## DOCUMENT TEXT:

# # #

TE features to test were limited to ERVs by filtering for features containing “HERV” or “ERV” and requiring nonzero accessibility in more than 10 cells, resulting in 58 ERVs. For each ERV and each IFN measure (IFN1 and IFNG), we fit mixed-effects models with the lme4 package lmer function, using IFN score as the outcome and ERV accessibility, sequencing depth, and sample ID as predictors (sample ID as a random effect). ERVs were considered IFN associated if they had a positive coefficient for both IFN1 and IFNG and a FDR q value of <0.05.
Association of IFN-associated ERVs with BAP1 mutation status (scATAC-seq)
We tested whether IFN-associated ERVs were enriched in BAP1-mutant tumors. Analyses were restricted to late-stage ccRCC tumor cells (states C0 to C3) and to biopsies classified as BAP1 pLOF or BAP1 WT. For each ERV feature, accessibility was aggregated to the per-biopsy median and compared between BAP1 groups using a one-sided Wilcoxon rank sum test (alternative: pLOF > WT). Effect sizes were estimated with Cliff’s delta and 95% confidence intervals. P values were adjusted across ERVs using the FDR method; significance was defined as FDR q < 0.05.
Association of ERV3-16A3_LTR accessibility and BAP1 mutation status (bulk ATAC-seq)
Aligned BAM files from the ENCODE-DCC ATAC-seq pipeline were quantified over TE features. TE count matrices were generated with the following command using the adapted version of scTE (https://github.com/sabrinacamp2/scTE): scTEATAC -CB False -UMI False -p 1 -i ${bam} -x hg38.te.atac.idx --min_counts 0 -o ${sample_id}. Counts were log2 CPM normalized, and batch effects across cohorts were corrected with ComBat (sva v3.50.0) (87), specifying cohort as the batch variable and adjusting for BAP1 status, age, sex, stage group, and tumor purity.
The relationship between ERV3-16A3_LTR accessibility and BAP1 mutation status was assessed using both one-sided Wilcoxon rank sum tests (alternative: pLOF > WT) and multivariable linear models. Multivariable models included BAP1 status, age, sex, stage (early versus late), tumor purity, sequencing depth, and cohort as covariates. Analyses were performed on the combined Fukagawa et al. and TCGA KIRC cohorts.

# # #

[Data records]
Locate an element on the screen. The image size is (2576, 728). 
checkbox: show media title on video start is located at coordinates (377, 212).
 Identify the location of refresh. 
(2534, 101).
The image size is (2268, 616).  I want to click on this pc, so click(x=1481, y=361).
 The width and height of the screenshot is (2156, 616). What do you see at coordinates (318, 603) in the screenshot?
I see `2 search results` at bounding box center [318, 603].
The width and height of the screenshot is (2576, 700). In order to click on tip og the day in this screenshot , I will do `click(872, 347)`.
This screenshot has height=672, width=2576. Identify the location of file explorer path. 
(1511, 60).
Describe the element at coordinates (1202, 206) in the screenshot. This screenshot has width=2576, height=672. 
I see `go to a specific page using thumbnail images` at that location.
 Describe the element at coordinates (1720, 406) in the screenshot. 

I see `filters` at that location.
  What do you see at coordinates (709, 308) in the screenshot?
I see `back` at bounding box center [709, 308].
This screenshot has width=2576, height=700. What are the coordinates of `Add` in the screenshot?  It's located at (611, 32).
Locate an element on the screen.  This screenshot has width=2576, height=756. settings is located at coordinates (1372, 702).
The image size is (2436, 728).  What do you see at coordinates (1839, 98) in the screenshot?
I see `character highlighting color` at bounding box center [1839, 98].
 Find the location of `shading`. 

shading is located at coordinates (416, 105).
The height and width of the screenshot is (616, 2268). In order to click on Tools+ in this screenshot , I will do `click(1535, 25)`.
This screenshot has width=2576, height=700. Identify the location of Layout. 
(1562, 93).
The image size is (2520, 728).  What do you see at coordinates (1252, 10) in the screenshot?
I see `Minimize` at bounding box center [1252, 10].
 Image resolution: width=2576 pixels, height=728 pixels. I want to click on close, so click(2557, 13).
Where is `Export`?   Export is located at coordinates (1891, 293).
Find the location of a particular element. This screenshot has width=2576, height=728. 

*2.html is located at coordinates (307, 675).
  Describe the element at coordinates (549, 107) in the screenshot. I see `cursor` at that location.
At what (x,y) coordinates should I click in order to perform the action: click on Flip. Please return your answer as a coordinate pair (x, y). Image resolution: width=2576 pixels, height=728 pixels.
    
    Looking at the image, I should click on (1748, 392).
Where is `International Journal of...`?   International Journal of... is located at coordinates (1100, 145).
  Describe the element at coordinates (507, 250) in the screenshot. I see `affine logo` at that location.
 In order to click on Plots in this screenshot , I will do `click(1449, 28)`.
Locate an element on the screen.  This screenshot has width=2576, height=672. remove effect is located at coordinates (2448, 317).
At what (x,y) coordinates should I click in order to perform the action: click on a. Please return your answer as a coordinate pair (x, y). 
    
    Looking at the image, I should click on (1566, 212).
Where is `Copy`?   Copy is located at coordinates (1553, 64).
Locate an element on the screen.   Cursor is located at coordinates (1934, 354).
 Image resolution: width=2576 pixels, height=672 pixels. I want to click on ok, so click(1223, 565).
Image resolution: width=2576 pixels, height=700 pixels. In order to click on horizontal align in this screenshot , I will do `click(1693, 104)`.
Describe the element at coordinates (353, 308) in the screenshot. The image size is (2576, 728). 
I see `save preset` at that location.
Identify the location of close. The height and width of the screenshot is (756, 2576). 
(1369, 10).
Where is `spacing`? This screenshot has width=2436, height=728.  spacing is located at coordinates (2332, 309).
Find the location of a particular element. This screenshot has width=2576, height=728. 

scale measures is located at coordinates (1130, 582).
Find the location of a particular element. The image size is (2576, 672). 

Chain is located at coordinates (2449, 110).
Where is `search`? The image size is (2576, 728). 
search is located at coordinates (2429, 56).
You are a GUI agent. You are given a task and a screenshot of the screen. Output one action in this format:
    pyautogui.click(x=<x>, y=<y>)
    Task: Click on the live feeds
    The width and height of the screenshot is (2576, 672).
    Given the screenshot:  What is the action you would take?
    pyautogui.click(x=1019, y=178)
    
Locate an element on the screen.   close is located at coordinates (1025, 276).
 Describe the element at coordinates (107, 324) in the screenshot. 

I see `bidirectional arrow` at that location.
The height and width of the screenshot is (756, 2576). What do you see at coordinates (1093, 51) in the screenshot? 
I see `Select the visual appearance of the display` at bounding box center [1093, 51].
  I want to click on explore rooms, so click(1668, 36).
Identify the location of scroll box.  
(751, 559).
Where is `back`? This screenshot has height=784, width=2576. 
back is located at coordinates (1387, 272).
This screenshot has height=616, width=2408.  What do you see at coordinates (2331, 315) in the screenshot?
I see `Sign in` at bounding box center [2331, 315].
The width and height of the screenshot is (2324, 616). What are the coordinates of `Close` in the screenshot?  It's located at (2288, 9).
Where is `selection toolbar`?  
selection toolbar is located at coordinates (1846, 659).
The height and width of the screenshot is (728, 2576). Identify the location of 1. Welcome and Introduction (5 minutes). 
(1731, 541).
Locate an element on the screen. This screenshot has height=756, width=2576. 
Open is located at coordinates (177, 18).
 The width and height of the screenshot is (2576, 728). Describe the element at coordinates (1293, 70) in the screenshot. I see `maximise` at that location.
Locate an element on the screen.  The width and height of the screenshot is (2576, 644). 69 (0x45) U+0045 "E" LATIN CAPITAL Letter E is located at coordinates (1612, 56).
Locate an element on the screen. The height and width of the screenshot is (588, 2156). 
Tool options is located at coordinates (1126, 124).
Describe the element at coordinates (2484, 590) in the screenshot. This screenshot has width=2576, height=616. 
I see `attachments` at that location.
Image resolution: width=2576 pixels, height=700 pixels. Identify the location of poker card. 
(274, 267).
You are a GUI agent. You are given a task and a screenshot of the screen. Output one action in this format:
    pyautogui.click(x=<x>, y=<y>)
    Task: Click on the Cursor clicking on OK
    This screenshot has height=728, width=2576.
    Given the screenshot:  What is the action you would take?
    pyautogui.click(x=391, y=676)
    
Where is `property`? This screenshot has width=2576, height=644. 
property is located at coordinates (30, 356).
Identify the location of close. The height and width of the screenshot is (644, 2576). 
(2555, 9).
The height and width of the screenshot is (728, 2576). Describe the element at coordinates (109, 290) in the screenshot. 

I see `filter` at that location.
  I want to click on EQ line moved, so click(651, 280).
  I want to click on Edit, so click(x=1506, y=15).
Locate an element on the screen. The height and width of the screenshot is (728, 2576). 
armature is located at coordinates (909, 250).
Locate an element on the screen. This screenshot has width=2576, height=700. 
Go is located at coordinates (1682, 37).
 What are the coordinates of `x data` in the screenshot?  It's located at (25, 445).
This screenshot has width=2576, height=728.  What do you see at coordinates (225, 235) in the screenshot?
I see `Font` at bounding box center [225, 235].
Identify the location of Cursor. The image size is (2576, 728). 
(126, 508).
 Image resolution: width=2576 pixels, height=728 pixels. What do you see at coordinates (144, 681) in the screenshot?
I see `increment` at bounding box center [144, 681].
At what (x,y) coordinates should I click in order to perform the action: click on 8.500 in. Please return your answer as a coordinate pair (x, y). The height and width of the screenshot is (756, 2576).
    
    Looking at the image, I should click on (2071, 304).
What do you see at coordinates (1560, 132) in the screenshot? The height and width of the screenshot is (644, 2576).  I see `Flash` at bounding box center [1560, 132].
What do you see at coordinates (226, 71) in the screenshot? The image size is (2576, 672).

# # #

## TASK REQUIREMENTS:
- a) Decide whether each statement agrees with the methods text on ERV accessibility and BAP1 status, answering yes or no and quoting the deciding words of that text. (i) ERV features were kept only if they showed nonzero accessibility in more than 10 cells. (ii) In the scATAC-seq analysis, ERV accessibility was compared between BAP1 groups with a two-sided Wilcoxon rank sum test. (iii) ComBat batch correction used cohort as the batch variable.
- b) Write the next part of the methods text on ERV accessibility and BAP1 status, starting after its final sentence.
The records play no part here.

## OUTPUTS BY TASK:
- a)
(i) Yes: "requiring nonzero accessibility in more than 10 cells"
(ii) No: "a one-sided Wilcoxon rank sum test (alternative: pLOF > WT)"
(iii) Yes: "specifying cohort as the batch variable"

- b)
Bulk RNA-seq data acquisition and processing
For the TCGA KIRC cohort, hg38-aligned RNA-seq BAM files were downloaded from the GDC. Clinical annotations and somatic mutation calls were obtained from cBioPortal (www.cbioportal.org/study/summary?id=kirc_tcga_pan_can_atlas_2018) (23, 76–78). Tumor purity estimates are obtained from the supplementary data of Aran et al. (79). Mutations were classified using the pLOF definition as in the scATAC-seq cohorts.
For the JAVELIN Renal 101 cohort, paired-end RNA-seq data were obtained from published results (88, 89) and realigned to the hg19 reference genome using STAR v2.7.0f (parameters: --outFilterMultimapNmax 20 --outFilterMismatchNmax 999 --outFilterMismatchNoverReadLmax 0.04 --alignIntronMin 20 --alignIntronMax 1250000 --alignMatesGapMax 1250000). WES data for JAVELIN Renal 101 were obtained from the same publications and processed following the same pipeline as for internal cohort WES data in the “Mutation and clinical annotation of scATAC-seq cohorts” section. Mutations were classified using the same pLOF definition as in the scATAC-seq cohorts, described in the “Mutation and clinical annotation of scATAC-seq cohorts” section. Clinical data for JAVELIN Renal 101 were obtained from the published studies.
Association of ERV3-16A3_LTR expression and BAP1 mutation status (bulk RNA-seq)
We assessed ERV3-16A3_LTR expression in two patient cohorts (TCGA KIRC and JAVELIN Renal 101) and in the isogenic BAP1 model of Chen et al. (31). Bulk RNA-seq BAM files were quantified for TE expression using the adapted version of scTE (https://github.com/sabrinacamp2/scTE). The following command was used to generate TE count matrices: scTE -i ${bam} -o ${sample_id} -x /scTE/${genome}.exclusive.idx -CB False -UMI False --hdf5 False. The genome index matched the alignment reference for each dataset (hg38 for TCGA KIRC, hg19 for JAVELIN Renal 101, and hg19 for isogenic BAP1 model). Counts were log2 CPM normalized, with library size defined as the total counts per sample. Associations between ERV3-16A3_LTR expression and BAP1 mutation status were evaluated using both one-sided Wilcoxon rank sum tests (alternative: pLOF > WT) and multivariable linear models. In TCGA KIRC, the multivariable model included BAP1 status, age, sex, clinical stage, history of neoadjuvant treatment, tumor purity, and library size. In JAVELIN Renal 101, models included BAP1 status, age, sex, tumor location, tumor purity, and library size.
Differential gene accessibility analysis between BAP1 mutated and WT tumor cells (scATAC-seq)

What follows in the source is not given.